* Exercise materials:
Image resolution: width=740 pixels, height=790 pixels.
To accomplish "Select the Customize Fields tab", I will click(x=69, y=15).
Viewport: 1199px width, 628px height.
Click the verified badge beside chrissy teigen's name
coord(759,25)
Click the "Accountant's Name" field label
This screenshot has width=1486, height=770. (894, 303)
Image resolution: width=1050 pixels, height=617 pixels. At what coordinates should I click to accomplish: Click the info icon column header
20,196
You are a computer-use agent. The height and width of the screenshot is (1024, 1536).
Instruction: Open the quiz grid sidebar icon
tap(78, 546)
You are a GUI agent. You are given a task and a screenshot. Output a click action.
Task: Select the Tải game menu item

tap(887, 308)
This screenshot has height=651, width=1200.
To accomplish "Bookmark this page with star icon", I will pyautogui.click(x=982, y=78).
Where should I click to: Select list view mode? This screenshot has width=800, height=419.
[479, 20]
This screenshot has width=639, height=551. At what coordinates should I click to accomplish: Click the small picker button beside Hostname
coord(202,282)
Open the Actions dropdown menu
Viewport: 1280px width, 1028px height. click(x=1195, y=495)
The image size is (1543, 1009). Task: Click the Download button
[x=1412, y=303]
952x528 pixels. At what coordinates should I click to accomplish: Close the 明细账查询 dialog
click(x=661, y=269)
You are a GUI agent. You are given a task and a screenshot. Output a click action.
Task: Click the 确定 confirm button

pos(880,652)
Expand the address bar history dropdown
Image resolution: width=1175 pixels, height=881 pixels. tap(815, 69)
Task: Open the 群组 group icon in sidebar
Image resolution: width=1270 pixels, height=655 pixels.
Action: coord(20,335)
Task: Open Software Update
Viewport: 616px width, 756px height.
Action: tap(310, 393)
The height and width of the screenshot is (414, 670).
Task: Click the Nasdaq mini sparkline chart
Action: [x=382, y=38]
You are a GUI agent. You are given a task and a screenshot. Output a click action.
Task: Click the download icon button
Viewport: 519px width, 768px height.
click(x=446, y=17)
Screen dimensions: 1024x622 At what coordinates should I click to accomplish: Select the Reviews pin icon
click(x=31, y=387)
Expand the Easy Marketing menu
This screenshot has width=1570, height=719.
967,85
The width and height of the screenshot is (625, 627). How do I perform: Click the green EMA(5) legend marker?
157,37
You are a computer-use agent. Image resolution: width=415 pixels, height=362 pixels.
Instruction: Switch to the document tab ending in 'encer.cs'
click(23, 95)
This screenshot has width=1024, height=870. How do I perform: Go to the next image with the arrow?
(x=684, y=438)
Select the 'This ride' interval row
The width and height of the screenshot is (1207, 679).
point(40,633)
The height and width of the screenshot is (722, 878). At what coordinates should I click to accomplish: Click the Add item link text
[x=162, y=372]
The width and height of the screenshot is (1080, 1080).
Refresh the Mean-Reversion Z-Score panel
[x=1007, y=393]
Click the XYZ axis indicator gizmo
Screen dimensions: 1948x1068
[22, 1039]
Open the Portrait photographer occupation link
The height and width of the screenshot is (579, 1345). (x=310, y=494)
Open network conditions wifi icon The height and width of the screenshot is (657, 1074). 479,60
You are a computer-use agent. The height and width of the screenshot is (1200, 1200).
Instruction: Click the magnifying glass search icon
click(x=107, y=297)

* Your assignment:
Word for word, copy out all of the data shown above.

* Solution to this problem:
Image resolution: width=740 pixels, height=790 pixels.
To accomplish "Select the Customize Fields tab", I will click(x=69, y=15).
Viewport: 1199px width, 628px height.
Click the verified badge beside chrissy teigen's name
coord(759,25)
Click the "Accountant's Name" field label
This screenshot has width=1486, height=770. (894, 303)
Image resolution: width=1050 pixels, height=617 pixels. At what coordinates should I click to accomplish: Click the info icon column header
20,196
You are a computer-use agent. The height and width of the screenshot is (1024, 1536).
Instruction: Open the quiz grid sidebar icon
tap(78, 546)
You are a GUI agent. You are given a task and a screenshot. Output a click action.
Task: Select the Tải game menu item

tap(887, 308)
This screenshot has height=651, width=1200.
To accomplish "Bookmark this page with star icon", I will pyautogui.click(x=982, y=78).
Where should I click to: Select list view mode? This screenshot has width=800, height=419.
[479, 20]
This screenshot has width=639, height=551. At what coordinates should I click to accomplish: Click the small picker button beside Hostname
coord(202,282)
Open the Actions dropdown menu
Viewport: 1280px width, 1028px height. click(x=1195, y=495)
The image size is (1543, 1009). Task: Click the Download button
[x=1412, y=303]
952x528 pixels. At what coordinates should I click to accomplish: Close the 明细账查询 dialog
click(x=661, y=269)
You are a GUI agent. You are given a task and a screenshot. Output a click action.
Task: Click the 确定 confirm button

pos(880,652)
Expand the address bar history dropdown
Image resolution: width=1175 pixels, height=881 pixels. tap(815, 69)
Task: Open the 群组 group icon in sidebar
Image resolution: width=1270 pixels, height=655 pixels.
Action: coord(20,335)
Task: Open Software Update
Viewport: 616px width, 756px height.
Action: tap(310, 393)
The height and width of the screenshot is (414, 670).
Task: Click the Nasdaq mini sparkline chart
Action: [x=382, y=38]
You are a GUI agent. You are given a task and a screenshot. Output a click action.
Task: Click the download icon button
Viewport: 519px width, 768px height.
click(x=446, y=17)
Screen dimensions: 1024x622 At what coordinates should I click to accomplish: Select the Reviews pin icon
click(x=31, y=387)
Expand the Easy Marketing menu
This screenshot has width=1570, height=719.
967,85
The width and height of the screenshot is (625, 627). How do I perform: Click the green EMA(5) legend marker?
157,37
You are a computer-use agent. Image resolution: width=415 pixels, height=362 pixels.
Instruction: Switch to the document tab ending in 'encer.cs'
click(23, 95)
This screenshot has width=1024, height=870. How do I perform: Go to the next image with the arrow?
(x=684, y=438)
Select the 'This ride' interval row
The width and height of the screenshot is (1207, 679).
point(40,633)
The height and width of the screenshot is (722, 878). At what coordinates should I click to accomplish: Click the Add item link text
[x=162, y=372]
The width and height of the screenshot is (1080, 1080).
Refresh the Mean-Reversion Z-Score panel
[x=1007, y=393]
Click the XYZ axis indicator gizmo
Screen dimensions: 1948x1068
[22, 1039]
Open the Portrait photographer occupation link
The height and width of the screenshot is (579, 1345). (x=310, y=494)
Open network conditions wifi icon The height and width of the screenshot is (657, 1074). 479,60
You are a computer-use agent. The height and width of the screenshot is (1200, 1200).
Instruction: Click the magnifying glass search icon
click(x=107, y=297)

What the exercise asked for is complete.